そうして、一言で説明しようと思いながら指導内容を見てみるとしましょう。例えばたし算ならば、1学年から6学年までずっとありますから、それらについて考えてきたときに、「何だ、たし算って結構、同じところがあるんだな」ということが見えてくるでしょう。そうやって気付いた指導内容の価値であり、学習内容の本質であるものを、一言で説明する努力をすることが大事だと思います。
ちなみに、「たし算とは、同種同単位のものをたすという原理原則を学ぶのだ」と私は説明しました。しかし、それも含めて今回、連載で紹介してきた内容については、私が私の理解、私の考えを説明したものです。しかし、これについては正解があるわけではありませんから、視点の当て方によっても、指導内容の価値が変わってくることがあります。

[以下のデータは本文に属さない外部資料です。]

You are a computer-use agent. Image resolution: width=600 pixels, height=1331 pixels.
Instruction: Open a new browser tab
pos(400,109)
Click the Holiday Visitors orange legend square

例えば今回の説明の中で、分数の用い方によって分割分数、量分数、単位分数、割合分数、商分数と分けましたが、これも異なる分け方をする見方もあるくらいです。
ですから、誰かが言ったことをうのみにし、あたかも正解のように受け売りで言うのではなく、自分で「この指導内容にはこんな価値があるんだろうな」と考えたことを説明することが大切なのです。
子供が考えていることの背景を探ってみることが大切
もう一つの子供理解についてですが、子供には何の論理もなく、めちゃくちゃする子供はほとんどいません。この連載でも子供なりの論理があって、それが間違いにつながっている例についての説明もしました。そのように子供なりの論理があるわけですから、自分(教師)が理解できない発言があったとしても、「それは違うでしょ」「こうでしょ」と簡単に否定したり、教えたりするのではなく、「その子供は、どうしてそういうことを言っているのかな?」と考えたり、「どうして、そう考えたの?」と問い返したりしながら、子供の思考を探ってみることが大切です。そうすると、これまでの学習の何とつながって、その発言があるのかという、子供の学習の履歴のようなものが見えてくるはずです。

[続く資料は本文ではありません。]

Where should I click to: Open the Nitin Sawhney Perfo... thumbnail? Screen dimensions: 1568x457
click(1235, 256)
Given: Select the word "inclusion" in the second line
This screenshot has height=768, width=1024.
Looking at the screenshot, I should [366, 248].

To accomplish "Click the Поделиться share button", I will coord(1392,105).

ですから、間違っている子供もそうだし、教師が理解できない子供もそうですが、まずは子供に寄り添って、その子供が考えていることの背景(原因や源流)を探ってみるのです。そうすると、子供の学習の履歴が見え、そこから学びの系統などが見えてくるのではないかと思います。
一般的に、教材研究と子供理解が授業づくりの両輪と言われることがありますが、そこで言われる子供理解とは、子供の発達の理解などを指すのだろうと思います。もちろん、それも教育上はとても大事だと考えています。しかし、私がここで言う教材研究の視点としての子供理解とは、「今の発言は何をもとにして生まれているのだろうか?」と考え、その発言や考えの源流を探っていくと、子供がこれまでどのような学習をしてきたかが見えてきて、教師には見えなかったつながりが見えてくるということなのです。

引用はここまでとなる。